Exercise instructions: Retype the lines starting at the line containing "374x500 pixels." and ending at the line containing "Instruction: Jump to", both included.

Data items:
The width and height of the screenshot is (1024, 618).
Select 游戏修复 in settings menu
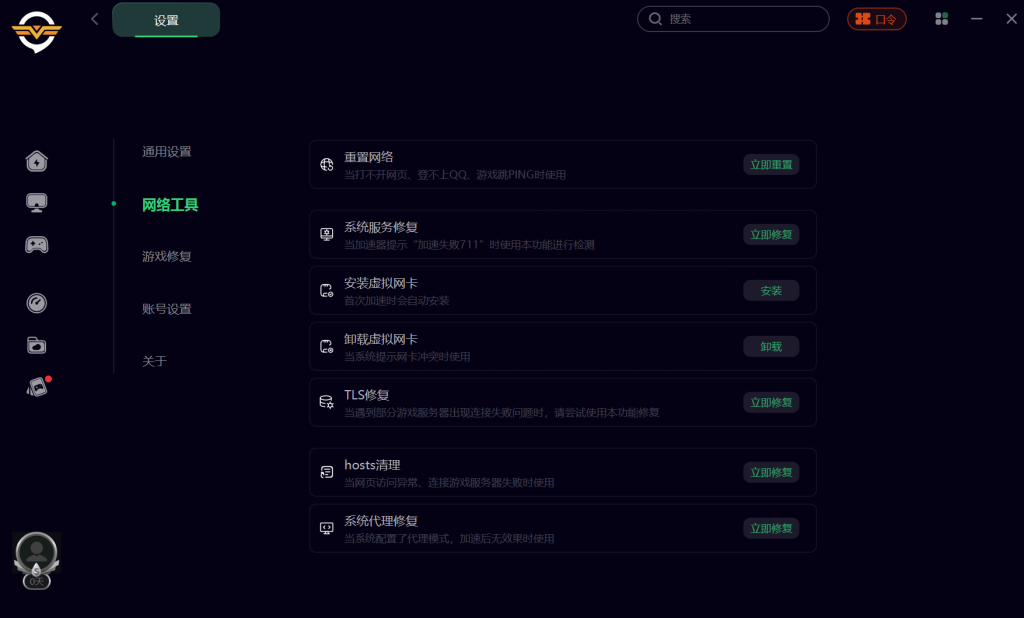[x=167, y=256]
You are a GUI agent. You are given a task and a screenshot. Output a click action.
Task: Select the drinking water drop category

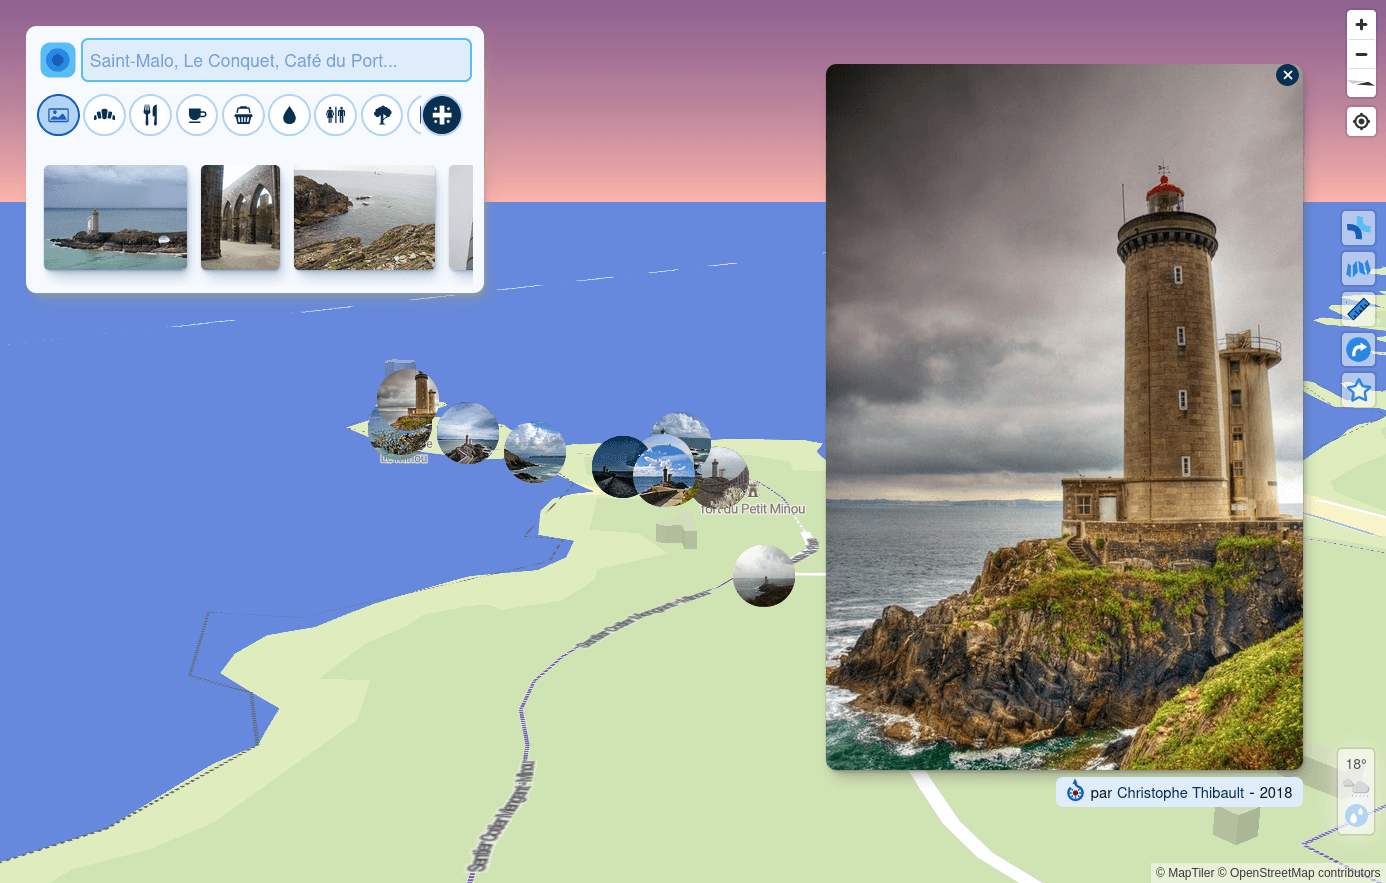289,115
* * *
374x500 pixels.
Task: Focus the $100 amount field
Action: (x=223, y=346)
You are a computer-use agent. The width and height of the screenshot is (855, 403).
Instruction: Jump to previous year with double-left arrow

Correct result:
374x500 pixels.
Task: Focus the $100 amount field
Action: (x=223, y=346)
You are a computer-use agent. The width and height of the screenshot is (855, 403).
Instruction: Jump to previous year with double-left arrow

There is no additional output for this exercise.